I'm looking either use Windows IPSec or the Cisco VPN Client v4.6, whichever would allow the most seemless connection of resources across the VPN (ie. domain connection, outlook to exchange server, SQL, file & printer sharing, etc).

I've done Google searches and looked through a number of Cisco VPN documents, but I really can't seem to find anything that says "These are the IOS commands you need to use and why", which would be the most helpful to me.
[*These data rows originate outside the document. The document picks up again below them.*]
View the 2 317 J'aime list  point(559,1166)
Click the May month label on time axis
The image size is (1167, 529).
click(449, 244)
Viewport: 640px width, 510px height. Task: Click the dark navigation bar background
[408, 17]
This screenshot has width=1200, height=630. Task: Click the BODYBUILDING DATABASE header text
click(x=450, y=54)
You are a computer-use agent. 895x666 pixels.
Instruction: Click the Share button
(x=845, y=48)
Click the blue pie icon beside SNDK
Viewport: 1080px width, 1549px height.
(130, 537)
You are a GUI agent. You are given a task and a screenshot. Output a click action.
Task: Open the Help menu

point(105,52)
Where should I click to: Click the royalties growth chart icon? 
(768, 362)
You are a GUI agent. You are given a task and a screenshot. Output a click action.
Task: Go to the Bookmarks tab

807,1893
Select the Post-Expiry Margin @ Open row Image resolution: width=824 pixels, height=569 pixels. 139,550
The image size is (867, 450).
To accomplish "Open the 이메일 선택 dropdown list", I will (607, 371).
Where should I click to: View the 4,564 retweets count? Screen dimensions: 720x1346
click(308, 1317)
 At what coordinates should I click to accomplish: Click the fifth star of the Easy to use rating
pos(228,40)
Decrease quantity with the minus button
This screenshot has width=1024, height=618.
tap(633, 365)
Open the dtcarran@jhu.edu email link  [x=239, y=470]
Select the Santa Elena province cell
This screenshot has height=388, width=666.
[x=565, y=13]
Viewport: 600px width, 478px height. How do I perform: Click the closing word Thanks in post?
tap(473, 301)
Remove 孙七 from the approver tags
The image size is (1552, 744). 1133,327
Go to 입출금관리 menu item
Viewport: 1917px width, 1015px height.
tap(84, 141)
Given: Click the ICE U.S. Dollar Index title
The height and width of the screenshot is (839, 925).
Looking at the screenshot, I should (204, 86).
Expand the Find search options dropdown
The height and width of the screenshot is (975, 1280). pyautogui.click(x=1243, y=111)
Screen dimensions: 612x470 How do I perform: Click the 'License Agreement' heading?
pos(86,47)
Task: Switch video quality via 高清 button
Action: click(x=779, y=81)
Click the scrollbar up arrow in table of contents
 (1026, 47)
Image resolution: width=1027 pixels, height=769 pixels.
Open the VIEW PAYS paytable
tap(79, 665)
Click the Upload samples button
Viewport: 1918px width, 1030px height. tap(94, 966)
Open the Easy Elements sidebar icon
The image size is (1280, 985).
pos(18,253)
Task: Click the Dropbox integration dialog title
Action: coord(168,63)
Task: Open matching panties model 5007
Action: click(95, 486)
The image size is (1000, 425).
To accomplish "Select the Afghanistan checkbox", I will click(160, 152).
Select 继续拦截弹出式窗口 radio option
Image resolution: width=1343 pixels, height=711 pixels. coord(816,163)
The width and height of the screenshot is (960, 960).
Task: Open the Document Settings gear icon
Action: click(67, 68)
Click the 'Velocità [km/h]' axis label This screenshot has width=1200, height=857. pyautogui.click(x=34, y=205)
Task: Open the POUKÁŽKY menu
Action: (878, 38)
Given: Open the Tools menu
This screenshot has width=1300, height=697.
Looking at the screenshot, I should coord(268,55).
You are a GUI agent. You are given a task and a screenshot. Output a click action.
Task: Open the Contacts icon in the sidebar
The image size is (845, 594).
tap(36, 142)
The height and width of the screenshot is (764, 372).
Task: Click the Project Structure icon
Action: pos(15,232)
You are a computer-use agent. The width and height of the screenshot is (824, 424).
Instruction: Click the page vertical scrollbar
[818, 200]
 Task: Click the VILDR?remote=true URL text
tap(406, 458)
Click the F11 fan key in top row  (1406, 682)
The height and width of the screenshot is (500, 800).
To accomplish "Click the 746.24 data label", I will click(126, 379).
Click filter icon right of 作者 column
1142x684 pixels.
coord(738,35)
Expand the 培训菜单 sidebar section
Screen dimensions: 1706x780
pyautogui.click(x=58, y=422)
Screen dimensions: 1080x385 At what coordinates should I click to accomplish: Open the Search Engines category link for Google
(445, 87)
If you need more specifics, please let me know

Thanks

Brian

thisisshanky · ‎04-29-2005

Brian, you can use the following configs.

crypto isakmp policy 3

encr 3des

authentication pre-share

group 2

!

crypto isakmp client configuration group VPNClients

key

dns

domain

pool VPN-POOL

!

crypto ipsec transform-set 3DES esp-3des esp-sha-hmac

!

crypto dynamic-map VPN-map 10

set transform-set 3DES

crypto map Dynamic-map client authentication list VPN-CLIENTS

crypto map Dynamic-map isakmp authorization list group-auth

crypto map Dynamic-map client configuration address respond

crypto map Dynamic-map 10 ipsec-isakmp dynamic VPN-map

aaa authentication login VPN-CLIENTS {local|tacacs|radius}

int fa0/0

crypto map Dynamic-map

ip local pool VPN-POOL x.x.x.1 x.x.x.254

Let me know if you have any questions on this.

Sankar Nair
UC Solutions Architect
Pacific Northwest | CDW
CCIE Collaboration #17135 Emeritus